The Attack in Detail
The phishing campaign begins with victims receiving a socially engineered email, leading them to a counterfeit corporate login portal imitating services such as Okta, Microsoft 365, or similar identity providers. Upon inputting their credentials, users unwittingly initiate a legitimate login session — not on their own behalf, but on behalf of the attacker operating in the background.
Once credentials are harvested, the attacker uses them to authenticate with the real service. During this process, the attacker requests a cross-device sign-in — a legitimate fallback method for users who need to authenticate on a device where their FIDO hardware key isn’t available. As part of this process, the authentic service generates a QR code, intended for use by the real account owner.
The attacker’s phishing page then displays this QR code to the unsuspecting victim, framed as the next step in completing their MFA. When the user scans the QR code using their trusted mobile authenticator app or enrolled device, they unknowingly approve the attacker’s session — thereby handing over full account access in real time.
Understanding the Exploit
Importantly, this attack does not compromise FIDO authentication mechanisms or any cryptographic elements of WebAuthn or security keys. Instead, it exploits a user-facing feature — cross-device QR code prompts — through social engineering.
Key Characteristics of the Attack:
- Trust Exploitation: Users believe they are scanning a legitimate QR code as part of standard MFA, unaware it was generated by the attacker.
- Seamless Session Relay: Real-time phishing kits mirror authentication requests and capture QR codes, allowing attackers to serve them directly to the victim via a fake interface.
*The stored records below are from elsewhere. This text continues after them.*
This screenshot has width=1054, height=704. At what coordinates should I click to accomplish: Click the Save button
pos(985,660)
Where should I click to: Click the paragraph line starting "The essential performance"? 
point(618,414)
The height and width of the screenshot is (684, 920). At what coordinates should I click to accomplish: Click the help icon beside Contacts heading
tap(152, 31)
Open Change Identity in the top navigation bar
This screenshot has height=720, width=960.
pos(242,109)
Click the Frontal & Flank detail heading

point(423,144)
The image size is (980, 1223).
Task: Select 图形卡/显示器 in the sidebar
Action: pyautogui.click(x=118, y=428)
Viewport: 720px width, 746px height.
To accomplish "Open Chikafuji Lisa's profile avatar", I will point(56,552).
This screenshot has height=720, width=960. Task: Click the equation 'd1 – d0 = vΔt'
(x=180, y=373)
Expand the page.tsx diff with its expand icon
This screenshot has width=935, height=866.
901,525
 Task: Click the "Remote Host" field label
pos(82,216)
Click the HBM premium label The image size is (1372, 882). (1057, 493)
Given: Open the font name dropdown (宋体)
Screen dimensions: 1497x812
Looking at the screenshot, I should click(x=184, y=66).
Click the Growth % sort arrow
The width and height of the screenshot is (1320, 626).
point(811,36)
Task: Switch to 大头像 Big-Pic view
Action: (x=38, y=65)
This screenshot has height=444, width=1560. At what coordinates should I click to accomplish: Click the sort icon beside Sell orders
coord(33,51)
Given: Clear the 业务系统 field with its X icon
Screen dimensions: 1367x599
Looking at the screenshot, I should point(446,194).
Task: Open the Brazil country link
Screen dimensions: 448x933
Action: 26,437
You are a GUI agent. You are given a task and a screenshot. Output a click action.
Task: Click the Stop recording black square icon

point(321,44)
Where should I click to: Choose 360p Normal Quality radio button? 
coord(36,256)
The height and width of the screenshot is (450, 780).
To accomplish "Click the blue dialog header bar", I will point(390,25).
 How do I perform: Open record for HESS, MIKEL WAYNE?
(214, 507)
- Designed to Evade Traditional Protections: The campaign avoids detection by security tools that primarily look for password theft or abuse of SMS/OTP-based MFA rather than phishing-resistant flows.
Attribution and Impact
Threat actors implementing this method include the “PoisonSeed” group, a financially motivated operation targeting enterprise accounts, particularly those connected to payment tools, cryptocurrency platforms, and corporate access systems.
Features of the campaign include:
- Automated attacker-in-the-middle phishing kits capable of relaying live authentication sessions.
- Dynamic session hijacking where victims unknowingly authorize attackers through QR-based flows.
- Increasingly polished phishing interfaces capable of mimicking enterprise login pages with high accuracy.